* TASK TO CARRY OUT
Please write out all the data that follows exactly, without the pictures.

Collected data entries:

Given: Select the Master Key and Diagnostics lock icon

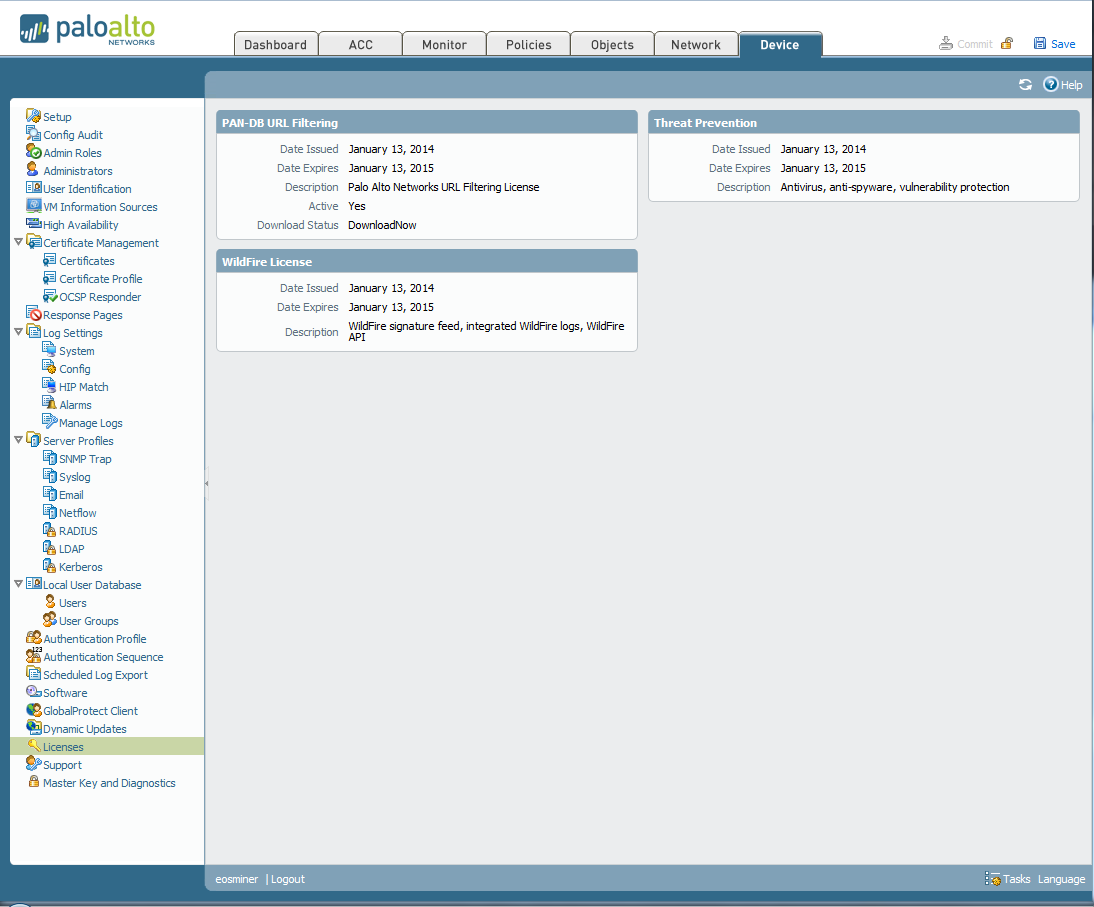Looking at the screenshot, I should [x=34, y=783].
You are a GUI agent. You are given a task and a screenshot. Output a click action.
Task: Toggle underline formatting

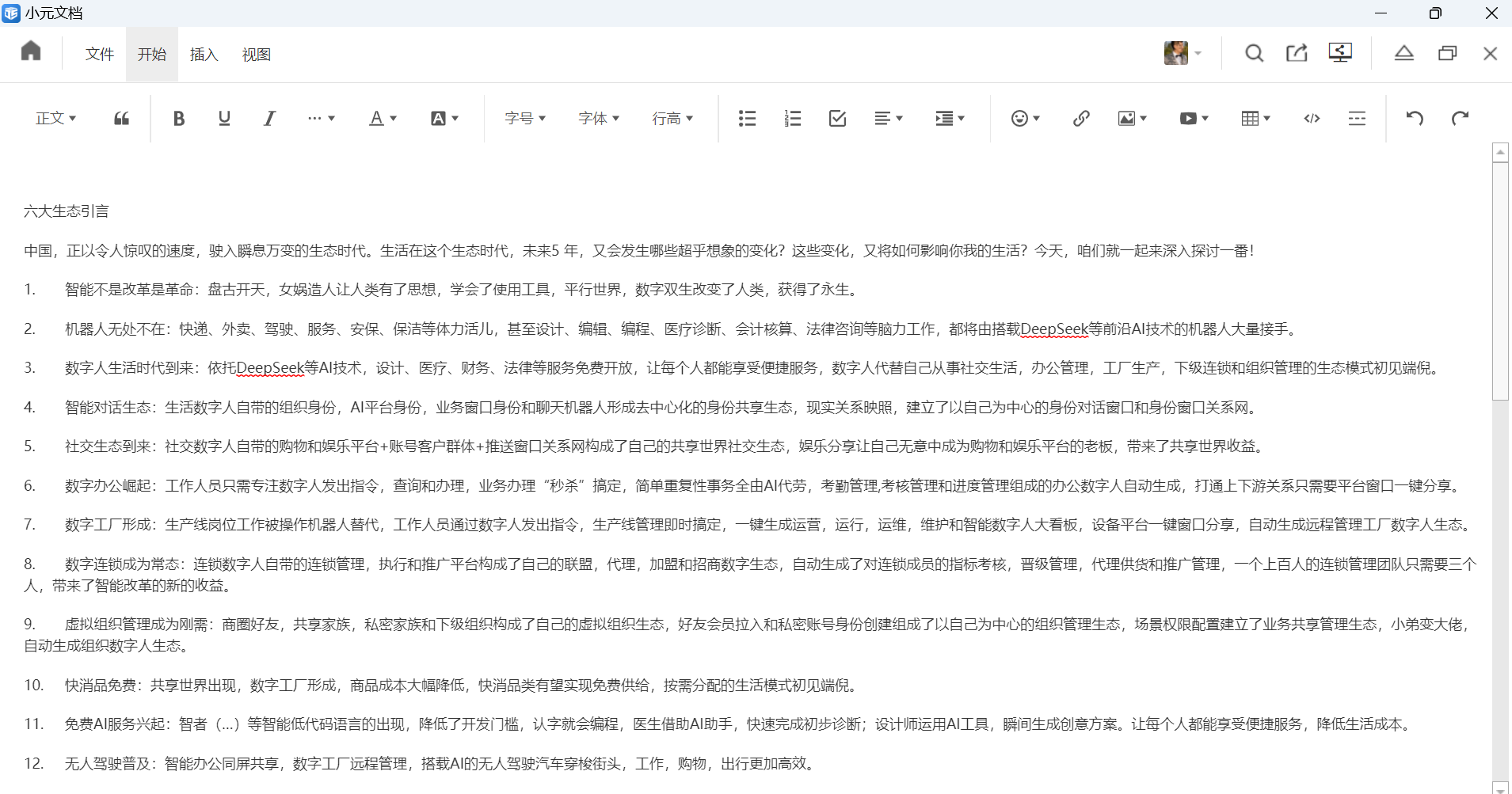click(x=224, y=119)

* REPLY
Given: Select the Master Key and Diagnostics lock icon

Looking at the screenshot, I should [x=34, y=783].
You are a GUI agent. You are given a task and a screenshot. Output a click action.
Task: Toggle underline formatting

click(x=224, y=119)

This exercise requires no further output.